It helps to draw this, using some drawing app.. GeoGebra online is fine for this sort of thing.

 

We can calculate the length EA by EA = \(\sqrt{EF^2 + FA^2} = \sqrt{700^2 + 800^2} = \sqrt{490,000 + 640,000} = \sqrt{1,390,000} = 1,063.015\)

Now we round this off to whole feet.

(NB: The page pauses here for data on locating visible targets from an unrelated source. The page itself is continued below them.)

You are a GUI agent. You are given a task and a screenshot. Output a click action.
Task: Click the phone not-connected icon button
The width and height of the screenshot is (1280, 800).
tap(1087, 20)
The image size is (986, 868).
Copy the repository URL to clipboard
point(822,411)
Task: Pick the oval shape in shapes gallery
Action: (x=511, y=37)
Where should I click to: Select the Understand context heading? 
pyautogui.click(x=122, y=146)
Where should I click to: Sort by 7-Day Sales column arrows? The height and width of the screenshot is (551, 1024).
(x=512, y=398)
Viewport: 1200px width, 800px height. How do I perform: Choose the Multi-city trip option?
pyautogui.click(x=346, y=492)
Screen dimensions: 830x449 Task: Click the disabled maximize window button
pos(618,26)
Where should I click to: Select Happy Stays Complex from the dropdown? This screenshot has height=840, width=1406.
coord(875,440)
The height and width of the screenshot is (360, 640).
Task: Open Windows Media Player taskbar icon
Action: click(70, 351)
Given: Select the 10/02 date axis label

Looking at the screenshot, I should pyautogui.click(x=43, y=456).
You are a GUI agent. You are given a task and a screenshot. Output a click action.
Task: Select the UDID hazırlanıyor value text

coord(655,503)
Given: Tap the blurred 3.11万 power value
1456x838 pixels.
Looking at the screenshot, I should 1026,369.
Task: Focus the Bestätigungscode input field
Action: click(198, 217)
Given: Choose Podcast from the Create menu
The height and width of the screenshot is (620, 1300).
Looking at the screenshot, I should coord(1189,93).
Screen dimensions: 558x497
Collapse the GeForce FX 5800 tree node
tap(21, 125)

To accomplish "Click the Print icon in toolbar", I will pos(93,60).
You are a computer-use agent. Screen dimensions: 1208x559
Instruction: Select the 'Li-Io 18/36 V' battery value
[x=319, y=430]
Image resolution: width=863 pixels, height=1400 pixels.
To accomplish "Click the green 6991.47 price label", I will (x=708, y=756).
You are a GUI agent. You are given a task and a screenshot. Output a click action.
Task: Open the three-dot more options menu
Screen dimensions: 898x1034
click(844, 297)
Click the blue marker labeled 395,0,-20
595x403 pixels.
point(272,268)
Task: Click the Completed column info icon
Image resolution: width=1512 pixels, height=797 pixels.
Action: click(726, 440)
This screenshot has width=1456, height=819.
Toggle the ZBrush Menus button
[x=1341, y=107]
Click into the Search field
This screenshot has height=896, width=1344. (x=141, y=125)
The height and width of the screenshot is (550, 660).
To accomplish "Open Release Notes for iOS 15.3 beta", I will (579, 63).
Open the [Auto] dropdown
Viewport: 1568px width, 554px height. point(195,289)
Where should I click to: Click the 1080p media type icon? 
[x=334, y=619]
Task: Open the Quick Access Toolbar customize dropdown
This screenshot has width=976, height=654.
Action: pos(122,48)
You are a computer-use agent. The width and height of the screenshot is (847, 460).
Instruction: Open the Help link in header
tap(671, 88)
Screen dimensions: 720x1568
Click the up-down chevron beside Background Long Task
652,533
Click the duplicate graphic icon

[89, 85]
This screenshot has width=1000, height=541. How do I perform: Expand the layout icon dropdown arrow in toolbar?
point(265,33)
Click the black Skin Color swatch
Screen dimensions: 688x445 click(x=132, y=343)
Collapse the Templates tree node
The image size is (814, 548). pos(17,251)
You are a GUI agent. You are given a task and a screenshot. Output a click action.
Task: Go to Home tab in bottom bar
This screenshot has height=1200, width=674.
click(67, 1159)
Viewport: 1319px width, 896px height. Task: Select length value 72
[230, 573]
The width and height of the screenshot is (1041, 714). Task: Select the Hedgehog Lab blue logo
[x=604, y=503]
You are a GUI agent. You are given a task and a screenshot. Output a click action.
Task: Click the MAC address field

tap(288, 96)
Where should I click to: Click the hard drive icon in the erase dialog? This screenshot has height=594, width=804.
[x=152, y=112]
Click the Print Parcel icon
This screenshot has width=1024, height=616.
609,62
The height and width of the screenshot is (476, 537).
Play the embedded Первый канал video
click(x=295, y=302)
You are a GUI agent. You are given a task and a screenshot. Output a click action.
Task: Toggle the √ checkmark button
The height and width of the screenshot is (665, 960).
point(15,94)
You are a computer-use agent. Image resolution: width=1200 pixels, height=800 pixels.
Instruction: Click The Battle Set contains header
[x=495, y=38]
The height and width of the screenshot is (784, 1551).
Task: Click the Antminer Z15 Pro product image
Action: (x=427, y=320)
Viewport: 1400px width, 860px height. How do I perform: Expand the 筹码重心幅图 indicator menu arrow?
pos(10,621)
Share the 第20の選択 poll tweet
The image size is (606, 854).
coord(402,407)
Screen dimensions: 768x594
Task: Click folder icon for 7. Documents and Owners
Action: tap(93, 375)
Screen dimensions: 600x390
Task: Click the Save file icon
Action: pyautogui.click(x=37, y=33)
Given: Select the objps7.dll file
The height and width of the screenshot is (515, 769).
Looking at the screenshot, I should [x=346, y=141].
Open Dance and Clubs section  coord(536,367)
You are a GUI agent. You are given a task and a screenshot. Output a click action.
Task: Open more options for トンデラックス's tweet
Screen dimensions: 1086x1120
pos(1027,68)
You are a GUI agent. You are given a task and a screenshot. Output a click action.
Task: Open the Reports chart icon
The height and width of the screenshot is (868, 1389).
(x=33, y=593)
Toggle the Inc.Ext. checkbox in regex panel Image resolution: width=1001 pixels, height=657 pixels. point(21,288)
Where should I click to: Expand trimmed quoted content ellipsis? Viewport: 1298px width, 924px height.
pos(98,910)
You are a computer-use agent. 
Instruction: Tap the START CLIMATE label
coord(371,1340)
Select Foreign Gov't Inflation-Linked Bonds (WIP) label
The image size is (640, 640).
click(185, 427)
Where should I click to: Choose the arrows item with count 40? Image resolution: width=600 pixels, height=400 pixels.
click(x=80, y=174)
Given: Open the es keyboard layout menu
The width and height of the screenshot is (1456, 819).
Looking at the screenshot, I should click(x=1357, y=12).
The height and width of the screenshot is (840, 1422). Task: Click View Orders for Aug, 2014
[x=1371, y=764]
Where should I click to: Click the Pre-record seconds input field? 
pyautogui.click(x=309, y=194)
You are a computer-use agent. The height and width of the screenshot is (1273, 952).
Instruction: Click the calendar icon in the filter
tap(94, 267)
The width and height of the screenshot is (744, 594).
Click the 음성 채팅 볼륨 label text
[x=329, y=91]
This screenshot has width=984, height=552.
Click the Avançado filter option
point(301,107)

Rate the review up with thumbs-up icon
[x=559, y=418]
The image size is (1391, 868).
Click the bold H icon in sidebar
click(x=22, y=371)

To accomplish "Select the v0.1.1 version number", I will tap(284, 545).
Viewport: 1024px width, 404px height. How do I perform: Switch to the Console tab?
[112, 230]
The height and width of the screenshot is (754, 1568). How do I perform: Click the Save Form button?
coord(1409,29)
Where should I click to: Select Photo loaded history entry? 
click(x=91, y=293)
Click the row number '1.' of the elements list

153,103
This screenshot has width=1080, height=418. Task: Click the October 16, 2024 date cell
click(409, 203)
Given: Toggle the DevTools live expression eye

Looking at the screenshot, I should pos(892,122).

He is 1,063 feet from where he started.

See https://www.geogebra.org/classic/ujqjzhfh

 Aug 3, 2022
edited by tuffla2022  Aug 3, 2022
edited by tuffla2022  Aug 3, 2022
 #2
avatar+124596 
+1

Welcome aboard, Tuffla!!

 

Here's one  more way

 

Let him start  at (0,0)

 

When he walks 800 feet west he is at  (-800, 0)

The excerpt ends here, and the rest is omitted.